Choice fell 85 cents to $219.77/cwt.
Select went down $2.66 to $193.91.
In negotiated cash sales in Iowa-Minnesota, the USDA reported 11 head sold dressed at $160, with 40 head sold live at $102. In Nebraska, 451 head were sold dressed at $160.
"Hopes that the cash market will firm up in the weeks just ahead helped to suport," The Hightower Report said.
"News this morning that the U.S. and Japan have reached an initial trade agreement was very supportive as most are expecting Japan to gain increased access to U.S. ag products," Stewart-Peterson said. "Beef is likely to be a main beneficiary of the trade deal."
Cattle bounces higher
Cattle saw a big bounce today, as it saw its highest close since the end of August. The market started off with choppy and two-sided selling, The Hightower Report said, but still managed to trade sharply higher on the day.

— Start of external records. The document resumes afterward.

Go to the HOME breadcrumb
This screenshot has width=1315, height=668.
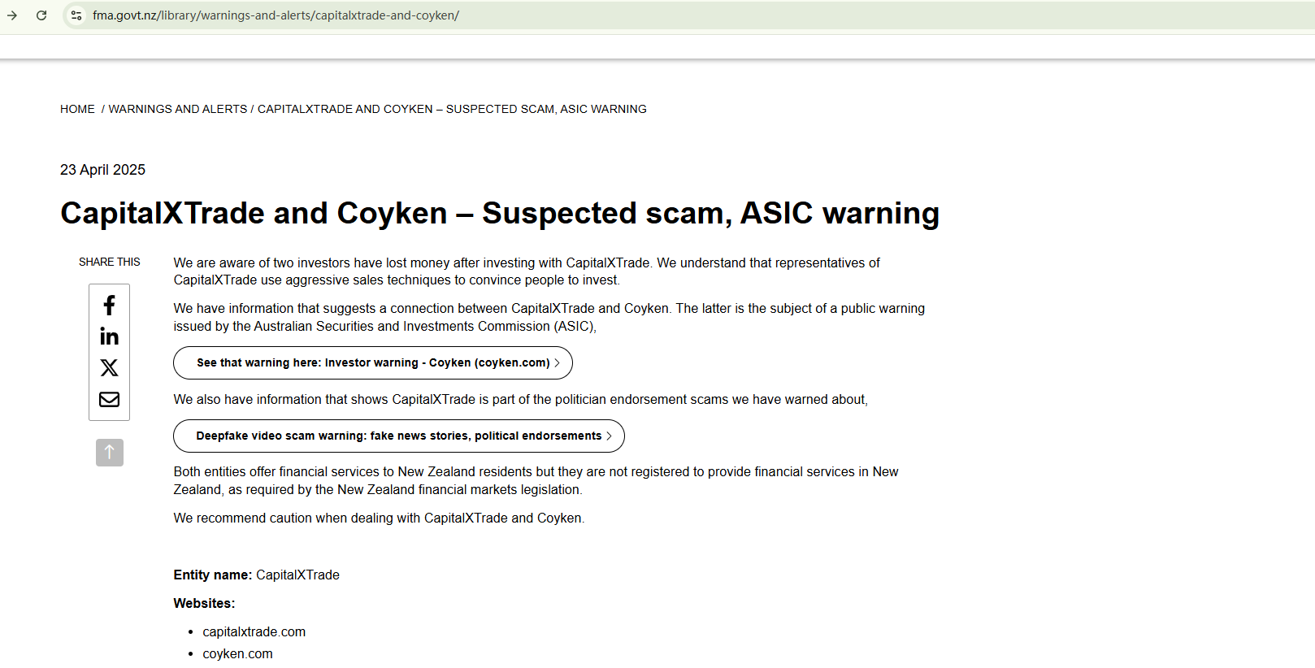click(x=77, y=109)
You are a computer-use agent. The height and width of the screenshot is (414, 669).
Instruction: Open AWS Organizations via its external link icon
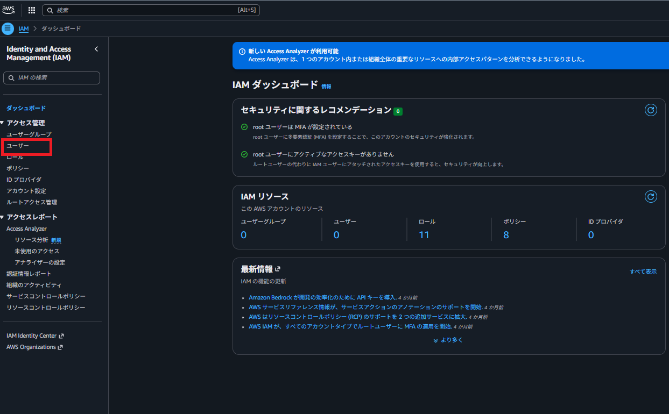[60, 346]
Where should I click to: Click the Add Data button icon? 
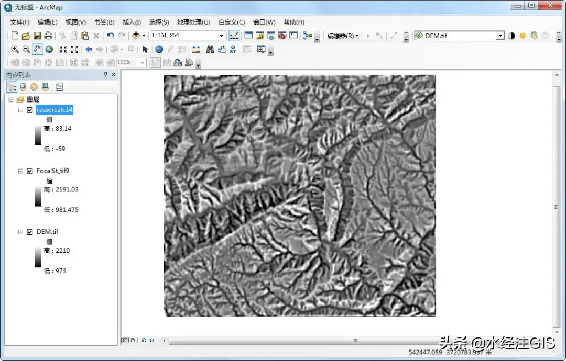(136, 36)
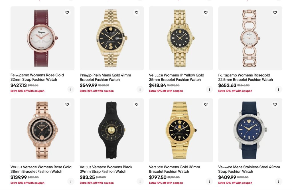
Task: Heart the Ferragamo Rosegold 22.5mm bracelet watch
Action: pyautogui.click(x=275, y=13)

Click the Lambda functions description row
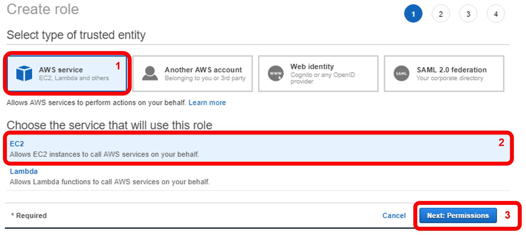[109, 182]
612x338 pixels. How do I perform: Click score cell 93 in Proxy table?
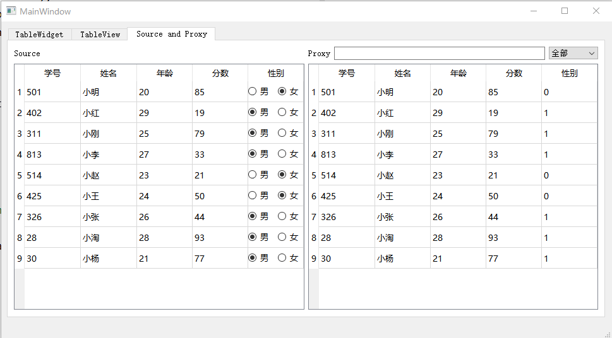tap(513, 238)
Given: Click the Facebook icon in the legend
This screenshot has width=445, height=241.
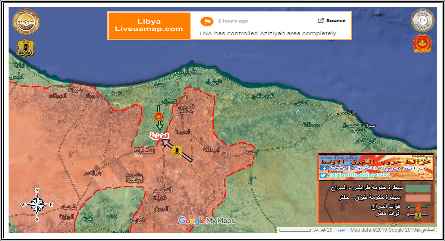Looking at the screenshot, I should coord(323,168).
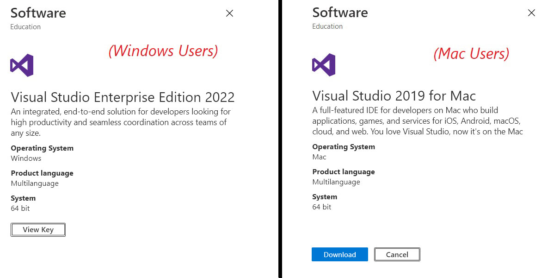This screenshot has height=278, width=560.
Task: Click the close X on Mac Software panel
Action: click(531, 13)
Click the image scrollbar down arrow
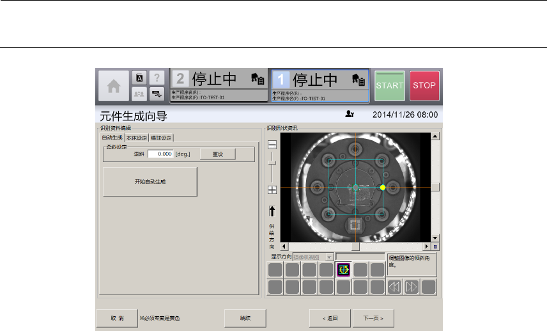The width and height of the screenshot is (547, 331). [435, 237]
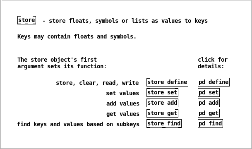Click the store set object box
This screenshot has height=149, width=252.
pyautogui.click(x=162, y=93)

"We haven't had anything new to feed the bull," Scott Shellady said of the lean hog market. "We didn't have anything come out and we have a decently strong dollar." He said the market is still very volatile about China, but right now the bulls don't have anything in the immediate-term to be excited.
Markets weaker Tuesday
Today saw some "pre-harvest rebalancing" meaning a weaker day in the markets overall, Brian Eley of Andersons Grain said. "Futures seemingly ran out of steam today after last week's rally."
In world news, Saudi Arabia's energy Minster reported their oil supply is back online following the weekend attacks. Crude oil's October contract is down $4.15/barrel.
"There wasn't anything bullish... so you see the market tailing off," Scott Shellady said about the corn market today. After the recent bounce, he said the market is overall starting to fall in sympathy with crude oil, he said. "A nice 22% bounce and now we are retrenching a little bit."
Trade saw the crop progress report as more bearish than expected, Michaela White of CHS Hedging said, as trade expected to see a decline in conditions. Conditions remained unchanged in yesterday's report.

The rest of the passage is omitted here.